Another tragedy, another excuse for Fox News talking heads to levy cheap partisan attacks and champion their pet causes of Obama/de Blasio-baiting, over-militarism and racial profiling.
On a long and interminable “Outnumbered” segment, Fox News’ Eric Bolling used the opportunity to display his obscenely short memory, arguing that Charlie Hebdo is an argument that we should over-militarize our cops. As he puts it: "There’s been a very serious push from the left saying ‘let’s not over-militarize our cops.’ That [the Hebdo massacre] should put an end to that discussion. We should over-militarize."
"We are being hunted,” co-host Harris Faulkner adds, while, host Lisa Kennedy Montgomery suggests "the best thing that Americans can do is arm themselves."
Shannon Bream takes the time to point out that it can be difficult to identify bad guys sometimes when they don’t "look like" bad guys: "That's my question about these guys. If we know they were speaking unaccented French and they had ski masks on, do we even know what color they were, what the tone of their skin was?

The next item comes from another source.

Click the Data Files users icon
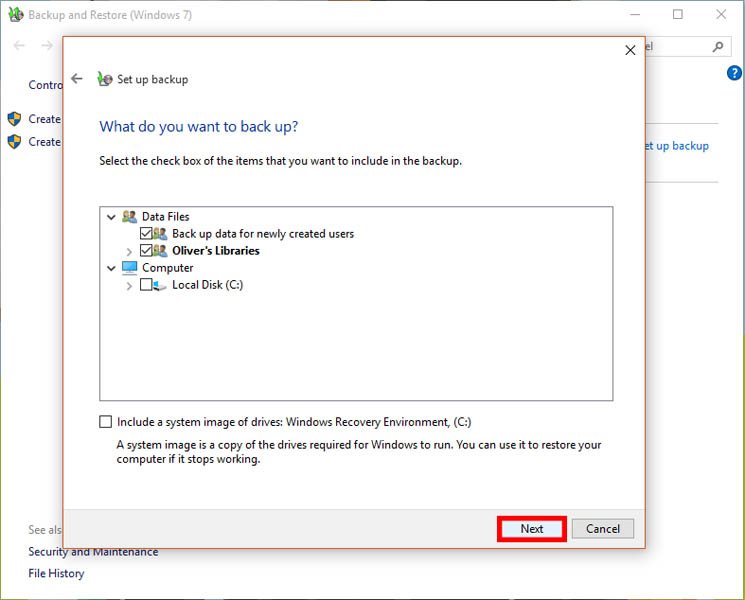Screen dimensions: 745x600 click(x=129, y=216)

I mean, what if they didn't look like typical bad guys?"
Sean Hannity, for his part, blamed the problem on Muslim immigrants’ failure to assimilate, while his guest, Lt. Colonel Ralph Peters, thinks Europe’s “ridiculously lavish welfare programs” are to blame.
Martha MacCallum and her guest Michael Goodwin take the opportunity to criticize De Blasio and Police chief Bill Bratton and to defend racial profiling and Mosque surveillance in New York. Per MacCallum, the NYPD being cautionary and defensive instead of aggressive would be "exactly what these kind of terrorists would love to see happen across the country because it makes things much softer for them.” (Meanwhile, On "Fox & Friends," Tom McInerney worries that “communist mayor” de Blasio might force police in New York to disarm.)
On "America's Newsroom," Ralph Peters points to the recent torture report, saying "these terrorists who did this monstrous attack in Paris are the people Senator Feinstein doesn't even want to waterboard."
But the award for most articulate take probably goes to Gretchen Carlson, who says poetically: “is what it is. It means terrorism. Terrorism is what it is.” This, by the way, was to make a point about Obama’s failings in the War on Terror, wondering if we are being lulled into a false sense of security because, “since our own leaders don’t see any of these attacks as terrorism right away, neither should we?"